Then I decided to get back into "serious" training in Fall 2010. It still wasn't with the goal of becoming a fast runner. In November 2010 I wrote - "I want to approach this winter with the goal of being in ridicliously good condition for the start of the spring 2011 mountaineering season." Funny how the goals and priorities change. I started running 100+ miles per week and did that for over 6 straight months before finally "just" running a 90 mile week the following May. During that same time period, Andrea and I were backcountry skiing for hours upon hours every weekend. In the past, this is the amount of training that would have had me injured and mentally burnt out after a month. But I was getting stronger and stronger the whole time.
The amount of activity we were doing was staggering. But you know what else I found out was staggering? - the body's ability to adapt to the demands placed upon it. I started to realize that my capacity for physical activity was much higher than I could have imagined. Even now, I'm still nowhere close to the limit of what I can handle. My theory is that when your body is always expecting you to throw something else at it... it starts to anticipate that, and figures out how to recover quicker. Highly scientific, I know. But once you start logging consistent miles and you are staying healthy, its actually easy to stay in that groove. It becomes automatic.
I would NOT recommend making a jump like I did. You can't build up mileage dramatically over a short time period because your tendons and bones don't adapt as quickly as your muscles and cardiovascular system do. Increasing your weekly mileage by 5-10 miles each training cycle is the smart approach and reduces your likelihood of injuries. That's what you should do if you want to have a reasonable chance of taking advantage of an increased training load.

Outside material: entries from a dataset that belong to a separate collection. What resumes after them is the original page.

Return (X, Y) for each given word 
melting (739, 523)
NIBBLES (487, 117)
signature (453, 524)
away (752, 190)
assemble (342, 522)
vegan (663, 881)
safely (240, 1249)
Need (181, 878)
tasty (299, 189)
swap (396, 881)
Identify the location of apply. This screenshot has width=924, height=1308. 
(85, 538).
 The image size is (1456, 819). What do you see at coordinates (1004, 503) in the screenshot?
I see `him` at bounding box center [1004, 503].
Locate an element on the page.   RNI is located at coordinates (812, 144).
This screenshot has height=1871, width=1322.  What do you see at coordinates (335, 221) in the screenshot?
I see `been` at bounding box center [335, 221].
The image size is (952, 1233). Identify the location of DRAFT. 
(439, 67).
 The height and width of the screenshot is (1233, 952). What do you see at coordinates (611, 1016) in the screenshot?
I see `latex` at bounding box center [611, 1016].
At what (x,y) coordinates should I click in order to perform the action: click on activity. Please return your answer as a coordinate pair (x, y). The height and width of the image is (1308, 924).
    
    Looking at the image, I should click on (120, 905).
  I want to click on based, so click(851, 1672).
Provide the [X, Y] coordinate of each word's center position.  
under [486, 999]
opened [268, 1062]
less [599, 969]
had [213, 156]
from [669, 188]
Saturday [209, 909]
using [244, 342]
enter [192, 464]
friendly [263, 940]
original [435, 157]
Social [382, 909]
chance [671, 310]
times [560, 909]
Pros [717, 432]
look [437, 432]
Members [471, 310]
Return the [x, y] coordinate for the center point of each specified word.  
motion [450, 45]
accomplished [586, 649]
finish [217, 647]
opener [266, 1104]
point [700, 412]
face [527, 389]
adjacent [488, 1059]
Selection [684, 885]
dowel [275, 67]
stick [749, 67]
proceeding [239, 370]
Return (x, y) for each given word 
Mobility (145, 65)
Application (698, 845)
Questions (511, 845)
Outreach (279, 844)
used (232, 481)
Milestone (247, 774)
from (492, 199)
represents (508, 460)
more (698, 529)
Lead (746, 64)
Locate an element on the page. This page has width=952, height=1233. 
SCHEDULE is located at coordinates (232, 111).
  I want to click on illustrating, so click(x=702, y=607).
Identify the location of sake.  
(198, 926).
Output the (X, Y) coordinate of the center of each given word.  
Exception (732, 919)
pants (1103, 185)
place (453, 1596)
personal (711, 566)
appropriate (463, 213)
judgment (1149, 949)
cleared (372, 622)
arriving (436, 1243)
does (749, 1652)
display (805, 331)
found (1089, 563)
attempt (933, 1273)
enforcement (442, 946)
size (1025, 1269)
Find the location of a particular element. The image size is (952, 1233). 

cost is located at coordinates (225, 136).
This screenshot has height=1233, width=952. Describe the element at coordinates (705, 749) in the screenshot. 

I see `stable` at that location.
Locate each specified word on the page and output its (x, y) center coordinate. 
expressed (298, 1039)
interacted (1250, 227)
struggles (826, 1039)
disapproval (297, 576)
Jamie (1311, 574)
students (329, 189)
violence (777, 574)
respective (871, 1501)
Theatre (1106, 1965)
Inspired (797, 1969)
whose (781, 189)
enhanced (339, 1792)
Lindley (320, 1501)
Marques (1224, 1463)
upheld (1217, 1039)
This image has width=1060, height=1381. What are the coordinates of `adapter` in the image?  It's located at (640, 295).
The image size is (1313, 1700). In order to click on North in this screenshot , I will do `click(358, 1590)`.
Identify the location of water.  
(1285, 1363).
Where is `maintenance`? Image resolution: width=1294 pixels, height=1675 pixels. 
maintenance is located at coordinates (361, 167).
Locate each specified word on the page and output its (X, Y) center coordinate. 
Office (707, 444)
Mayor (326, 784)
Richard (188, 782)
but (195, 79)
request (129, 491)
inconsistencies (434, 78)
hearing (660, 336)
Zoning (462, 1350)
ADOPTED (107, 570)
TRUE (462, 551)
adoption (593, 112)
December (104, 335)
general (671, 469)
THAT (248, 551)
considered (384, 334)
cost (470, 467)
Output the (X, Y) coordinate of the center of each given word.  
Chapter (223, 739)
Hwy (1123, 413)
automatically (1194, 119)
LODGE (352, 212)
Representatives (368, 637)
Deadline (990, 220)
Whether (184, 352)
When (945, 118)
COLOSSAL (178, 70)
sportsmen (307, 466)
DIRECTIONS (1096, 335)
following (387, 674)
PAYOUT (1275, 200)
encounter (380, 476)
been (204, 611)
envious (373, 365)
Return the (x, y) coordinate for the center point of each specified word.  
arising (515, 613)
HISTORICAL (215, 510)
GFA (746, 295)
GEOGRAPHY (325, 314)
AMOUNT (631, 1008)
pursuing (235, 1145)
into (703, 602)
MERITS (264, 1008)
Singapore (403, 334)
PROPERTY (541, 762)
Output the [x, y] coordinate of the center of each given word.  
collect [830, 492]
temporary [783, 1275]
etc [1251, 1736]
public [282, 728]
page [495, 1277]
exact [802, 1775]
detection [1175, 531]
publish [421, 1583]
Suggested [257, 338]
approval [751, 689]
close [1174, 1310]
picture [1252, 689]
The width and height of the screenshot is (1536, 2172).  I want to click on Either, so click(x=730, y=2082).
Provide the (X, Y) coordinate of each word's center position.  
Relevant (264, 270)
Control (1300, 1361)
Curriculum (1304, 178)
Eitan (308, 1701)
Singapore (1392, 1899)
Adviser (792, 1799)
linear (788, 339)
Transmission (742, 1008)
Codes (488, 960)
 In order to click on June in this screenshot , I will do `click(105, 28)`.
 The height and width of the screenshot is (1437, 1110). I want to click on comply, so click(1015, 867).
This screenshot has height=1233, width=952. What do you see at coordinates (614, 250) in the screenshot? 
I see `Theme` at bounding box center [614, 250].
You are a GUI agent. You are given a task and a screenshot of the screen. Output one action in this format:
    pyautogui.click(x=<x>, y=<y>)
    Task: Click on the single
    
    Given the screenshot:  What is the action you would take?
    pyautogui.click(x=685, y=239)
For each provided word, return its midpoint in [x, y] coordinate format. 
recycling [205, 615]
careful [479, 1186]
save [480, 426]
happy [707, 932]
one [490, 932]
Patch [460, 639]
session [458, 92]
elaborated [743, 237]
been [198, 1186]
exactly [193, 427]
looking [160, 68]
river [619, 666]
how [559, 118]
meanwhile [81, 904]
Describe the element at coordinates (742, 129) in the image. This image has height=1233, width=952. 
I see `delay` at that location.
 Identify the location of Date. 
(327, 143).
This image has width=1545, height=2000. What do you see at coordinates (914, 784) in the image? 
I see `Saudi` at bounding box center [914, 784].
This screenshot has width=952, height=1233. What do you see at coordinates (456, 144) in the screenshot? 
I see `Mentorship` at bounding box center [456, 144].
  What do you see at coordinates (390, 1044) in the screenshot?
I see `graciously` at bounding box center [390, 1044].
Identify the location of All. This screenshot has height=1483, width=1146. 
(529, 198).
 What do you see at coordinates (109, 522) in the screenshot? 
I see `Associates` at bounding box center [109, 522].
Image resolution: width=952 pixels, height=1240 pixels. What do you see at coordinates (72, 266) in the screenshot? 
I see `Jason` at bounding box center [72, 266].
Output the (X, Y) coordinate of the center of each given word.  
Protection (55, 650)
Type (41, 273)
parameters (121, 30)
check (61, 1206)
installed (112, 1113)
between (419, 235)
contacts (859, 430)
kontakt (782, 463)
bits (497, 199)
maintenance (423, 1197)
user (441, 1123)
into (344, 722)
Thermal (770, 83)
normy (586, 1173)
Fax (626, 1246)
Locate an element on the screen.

I got away with what I did for two reasons:
1) I was lucky with injuries.
2) I was preparing myself for the marathon training I currently do, years before I even realized it. I lived in Vail, Colorado (elevation 8,000 feet) for those two "lost" years, from 2008-2010. I wasn't running seriously during that time period... I'd go out for long runs sometimes, but never did a workout, never thought about racing. I thought I was done racing. I didn't keep a log, but probably averaged 30-40 miles per week during those years. Sometimes I wouldn't run for a week. One time I didn't run for about three weeks (jacked up my ribs in a skiing accident!). Sometimes I'd run doubles. I basically just did whatever I felt like doing. I hiked a lot, and I skied a lot, I played recreational soccer and basketball. During the winter, before work, I'd hike up Vail Mountain in the dark (and freezing cold!), then ski back down as the sun rose.
|This was my reward for 4am hikes in Vail before work. And I got to ski back down :-)|
|Capitol Peak (August 2009). Climbing mountains was a huge part of my life.|
I think the perfect preparation of the future would include months of low-intensity concentric exercise firstly to protect the joints while getting the hours into the aerobic and cardiovascular systems, followed by months of long hikes with heavy packs and boots over very hilly courses to condition all the joint, muscle and tendon systems, as well as being at the ideal pace and power output to get the Type I slow twitch mitochondria maxing out, in order to provide the metabolic furnace that will later on strip fatty acids, glucose and whatever down for packaging and delivery to the faster muscle fibre types required for fast sustained running at the top levels.
That pretty much sounds like exactly what I was doing for two years, doesn't it? I was spending lots of time moving through the mountains (at high-altitude), and I went from being injury-prone to ridiculously injury resistant.
In hindsight, Andrea and I have talked about this, and we agree that is how I did it - how I got my body ready to handle huge amounts of running. There was no plan, it happened by accident and was a perfect storm of sorts. So my recommendation is to either move to Central Colorado, embrace the lack of oxygen, breathe in the cold, cold air, and simply be an outdoor athlete for a couple years... but if that isn't in the cards for you, build up slowly... a little at a time... add in cross-training, add in doubles. It will pay off.